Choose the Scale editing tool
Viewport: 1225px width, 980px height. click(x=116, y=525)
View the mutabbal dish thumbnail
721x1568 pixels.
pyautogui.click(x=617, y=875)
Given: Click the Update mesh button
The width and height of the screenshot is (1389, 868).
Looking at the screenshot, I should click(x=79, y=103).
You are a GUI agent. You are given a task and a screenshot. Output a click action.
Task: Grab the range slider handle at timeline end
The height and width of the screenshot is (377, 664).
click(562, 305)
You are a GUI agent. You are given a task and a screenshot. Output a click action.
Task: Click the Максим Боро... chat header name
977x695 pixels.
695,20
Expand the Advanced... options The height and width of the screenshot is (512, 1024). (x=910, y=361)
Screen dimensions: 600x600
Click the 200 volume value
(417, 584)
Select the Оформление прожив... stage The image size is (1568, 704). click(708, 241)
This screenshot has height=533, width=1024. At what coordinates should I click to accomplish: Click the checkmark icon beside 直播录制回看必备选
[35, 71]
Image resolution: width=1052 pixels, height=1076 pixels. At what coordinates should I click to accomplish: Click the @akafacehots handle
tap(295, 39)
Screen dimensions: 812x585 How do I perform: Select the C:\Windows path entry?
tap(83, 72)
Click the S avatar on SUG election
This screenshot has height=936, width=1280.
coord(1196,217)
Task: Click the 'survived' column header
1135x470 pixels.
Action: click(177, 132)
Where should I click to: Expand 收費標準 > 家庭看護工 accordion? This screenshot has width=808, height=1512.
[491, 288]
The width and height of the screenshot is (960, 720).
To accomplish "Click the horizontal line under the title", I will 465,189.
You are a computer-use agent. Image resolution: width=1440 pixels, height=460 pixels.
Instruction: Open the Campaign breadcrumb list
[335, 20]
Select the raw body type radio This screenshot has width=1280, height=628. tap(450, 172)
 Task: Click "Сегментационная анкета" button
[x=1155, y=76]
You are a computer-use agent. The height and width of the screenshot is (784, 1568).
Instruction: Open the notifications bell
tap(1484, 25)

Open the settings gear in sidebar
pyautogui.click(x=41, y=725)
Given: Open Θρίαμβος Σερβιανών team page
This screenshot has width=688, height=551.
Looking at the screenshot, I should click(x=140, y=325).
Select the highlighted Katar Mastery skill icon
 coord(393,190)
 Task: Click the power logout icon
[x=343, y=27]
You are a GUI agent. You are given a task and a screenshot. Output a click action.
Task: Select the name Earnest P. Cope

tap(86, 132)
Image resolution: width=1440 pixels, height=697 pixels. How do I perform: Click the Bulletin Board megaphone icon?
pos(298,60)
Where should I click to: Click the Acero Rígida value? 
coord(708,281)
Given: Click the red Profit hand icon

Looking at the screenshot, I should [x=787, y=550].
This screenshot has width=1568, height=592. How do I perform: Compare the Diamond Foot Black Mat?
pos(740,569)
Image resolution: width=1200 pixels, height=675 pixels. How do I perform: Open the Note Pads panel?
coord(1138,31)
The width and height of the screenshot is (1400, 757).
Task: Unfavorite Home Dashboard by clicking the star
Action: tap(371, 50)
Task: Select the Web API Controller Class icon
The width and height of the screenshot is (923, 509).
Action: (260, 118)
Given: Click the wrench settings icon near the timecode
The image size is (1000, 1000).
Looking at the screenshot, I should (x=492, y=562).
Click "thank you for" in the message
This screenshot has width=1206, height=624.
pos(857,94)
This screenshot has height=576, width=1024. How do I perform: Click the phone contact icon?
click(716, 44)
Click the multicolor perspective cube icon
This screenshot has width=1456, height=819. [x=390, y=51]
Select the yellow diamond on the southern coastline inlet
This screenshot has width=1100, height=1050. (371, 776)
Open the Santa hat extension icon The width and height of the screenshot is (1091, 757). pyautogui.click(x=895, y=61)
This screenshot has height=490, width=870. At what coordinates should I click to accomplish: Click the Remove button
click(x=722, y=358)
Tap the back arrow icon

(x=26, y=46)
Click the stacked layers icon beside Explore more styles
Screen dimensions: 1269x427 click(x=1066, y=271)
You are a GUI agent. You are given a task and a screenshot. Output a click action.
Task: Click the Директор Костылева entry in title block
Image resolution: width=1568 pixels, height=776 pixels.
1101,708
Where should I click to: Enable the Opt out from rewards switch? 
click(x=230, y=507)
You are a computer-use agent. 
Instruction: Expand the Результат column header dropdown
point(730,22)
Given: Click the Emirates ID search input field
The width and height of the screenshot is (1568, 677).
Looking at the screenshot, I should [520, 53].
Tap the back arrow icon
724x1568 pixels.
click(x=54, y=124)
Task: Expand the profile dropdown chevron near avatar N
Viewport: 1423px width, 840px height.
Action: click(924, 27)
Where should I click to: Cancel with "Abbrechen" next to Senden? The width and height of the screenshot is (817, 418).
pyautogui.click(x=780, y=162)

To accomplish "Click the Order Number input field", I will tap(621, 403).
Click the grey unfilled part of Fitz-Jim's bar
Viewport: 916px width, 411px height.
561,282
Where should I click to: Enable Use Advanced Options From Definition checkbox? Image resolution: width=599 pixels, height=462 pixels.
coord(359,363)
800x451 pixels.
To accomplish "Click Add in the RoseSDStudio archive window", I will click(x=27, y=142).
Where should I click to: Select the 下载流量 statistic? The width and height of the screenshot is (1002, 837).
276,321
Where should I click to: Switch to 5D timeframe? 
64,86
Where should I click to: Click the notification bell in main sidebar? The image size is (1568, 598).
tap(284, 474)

---

### Assignment
Every line above is to be transcribed exactly, with nothing missed.

### Response to the exercise
Choose the Scale editing tool
Viewport: 1225px width, 980px height. click(x=116, y=525)
View the mutabbal dish thumbnail
721x1568 pixels.
pyautogui.click(x=617, y=875)
Given: Click the Update mesh button
The width and height of the screenshot is (1389, 868).
Looking at the screenshot, I should click(x=79, y=103).
You are a GUI agent. You are given a task and a screenshot. Output a click action.
Task: Grab the range slider handle at timeline end
The height and width of the screenshot is (377, 664).
click(562, 305)
You are a GUI agent. You are given a task and a screenshot. Output a click action.
Task: Click the Максим Боро... chat header name
977x695 pixels.
695,20
Expand the Advanced... options The height and width of the screenshot is (512, 1024). (x=910, y=361)
Screen dimensions: 600x600
Click the 200 volume value
(417, 584)
Select the Оформление прожив... stage The image size is (1568, 704). click(708, 241)
This screenshot has height=533, width=1024. At what coordinates should I click to accomplish: Click the checkmark icon beside 直播录制回看必备选
[35, 71]
Image resolution: width=1052 pixels, height=1076 pixels. At what coordinates should I click to accomplish: Click the @akafacehots handle
tap(295, 39)
Screen dimensions: 812x585 How do I perform: Select the C:\Windows path entry?
tap(83, 72)
Click the S avatar on SUG election
This screenshot has height=936, width=1280.
coord(1196,217)
Task: Click the 'survived' column header
1135x470 pixels.
Action: click(177, 132)
Where should I click to: Expand 收費標準 > 家庭看護工 accordion? This screenshot has width=808, height=1512.
[491, 288]
The width and height of the screenshot is (960, 720).
To accomplish "Click the horizontal line under the title", I will 465,189.
You are a computer-use agent. Image resolution: width=1440 pixels, height=460 pixels.
Instruction: Open the Campaign breadcrumb list
[335, 20]
Select the raw body type radio This screenshot has width=1280, height=628. tap(450, 172)
 Task: Click "Сегментационная анкета" button
[x=1155, y=76]
You are a computer-use agent. The height and width of the screenshot is (784, 1568).
Instruction: Open the notifications bell
tap(1484, 25)

Open the settings gear in sidebar
pyautogui.click(x=41, y=725)
Given: Open Θρίαμβος Σερβιανών team page
This screenshot has width=688, height=551.
Looking at the screenshot, I should click(x=140, y=325).
Select the highlighted Katar Mastery skill icon
 coord(393,190)
 Task: Click the power logout icon
[x=343, y=27]
You are a GUI agent. You are given a task and a screenshot. Output a click action.
Task: Select the name Earnest P. Cope

tap(86, 132)
Image resolution: width=1440 pixels, height=697 pixels. How do I perform: Click the Bulletin Board megaphone icon?
pos(298,60)
Where should I click to: Click the Acero Rígida value? 
coord(708,281)
Given: Click the red Profit hand icon

Looking at the screenshot, I should [x=787, y=550].
This screenshot has width=1568, height=592. How do I perform: Compare the Diamond Foot Black Mat?
pos(740,569)
Image resolution: width=1200 pixels, height=675 pixels. How do I perform: Open the Note Pads panel?
coord(1138,31)
The width and height of the screenshot is (1400, 757).
Task: Unfavorite Home Dashboard by clicking the star
Action: tap(371, 50)
Task: Select the Web API Controller Class icon
The width and height of the screenshot is (923, 509).
Action: (260, 118)
Given: Click the wrench settings icon near the timecode
The image size is (1000, 1000).
Looking at the screenshot, I should (x=492, y=562).
Click "thank you for" in the message
This screenshot has width=1206, height=624.
pos(857,94)
This screenshot has height=576, width=1024. How do I perform: Click the phone contact icon?
click(716, 44)
Click the multicolor perspective cube icon
This screenshot has width=1456, height=819. [x=390, y=51]
Select the yellow diamond on the southern coastline inlet
This screenshot has width=1100, height=1050. (371, 776)
Open the Santa hat extension icon The width and height of the screenshot is (1091, 757). pyautogui.click(x=895, y=61)
This screenshot has height=490, width=870. At what coordinates should I click to accomplish: Click the Remove button
click(x=722, y=358)
Tap the back arrow icon

(x=26, y=46)
Click the stacked layers icon beside Explore more styles
Screen dimensions: 1269x427 click(x=1066, y=271)
You are a GUI agent. You are given a task and a screenshot. Output a click action.
Task: Click the Директор Костылева entry in title block
Image resolution: width=1568 pixels, height=776 pixels.
1101,708
Where should I click to: Enable the Opt out from rewards switch? 
click(x=230, y=507)
You are a computer-use agent. 
Instruction: Expand the Результат column header dropdown
point(730,22)
Given: Click the Emirates ID search input field
The width and height of the screenshot is (1568, 677).
Looking at the screenshot, I should [520, 53].
Tap the back arrow icon
724x1568 pixels.
click(x=54, y=124)
Task: Expand the profile dropdown chevron near avatar N
Viewport: 1423px width, 840px height.
Action: click(924, 27)
Where should I click to: Cancel with "Abbrechen" next to Senden? The width and height of the screenshot is (817, 418).
pyautogui.click(x=780, y=162)

To accomplish "Click the Order Number input field", I will tap(621, 403).
Click the grey unfilled part of Fitz-Jim's bar
Viewport: 916px width, 411px height.
561,282
Where should I click to: Enable Use Advanced Options From Definition checkbox? Image resolution: width=599 pixels, height=462 pixels.
coord(359,363)
800x451 pixels.
To accomplish "Click Add in the RoseSDStudio archive window", I will click(x=27, y=142).
Where should I click to: Select the 下载流量 statistic? The width and height of the screenshot is (1002, 837).
276,321
Where should I click to: Switch to 5D timeframe? 
64,86
Where should I click to: Click the notification bell in main sidebar? The image size is (1568, 598).
tap(284, 474)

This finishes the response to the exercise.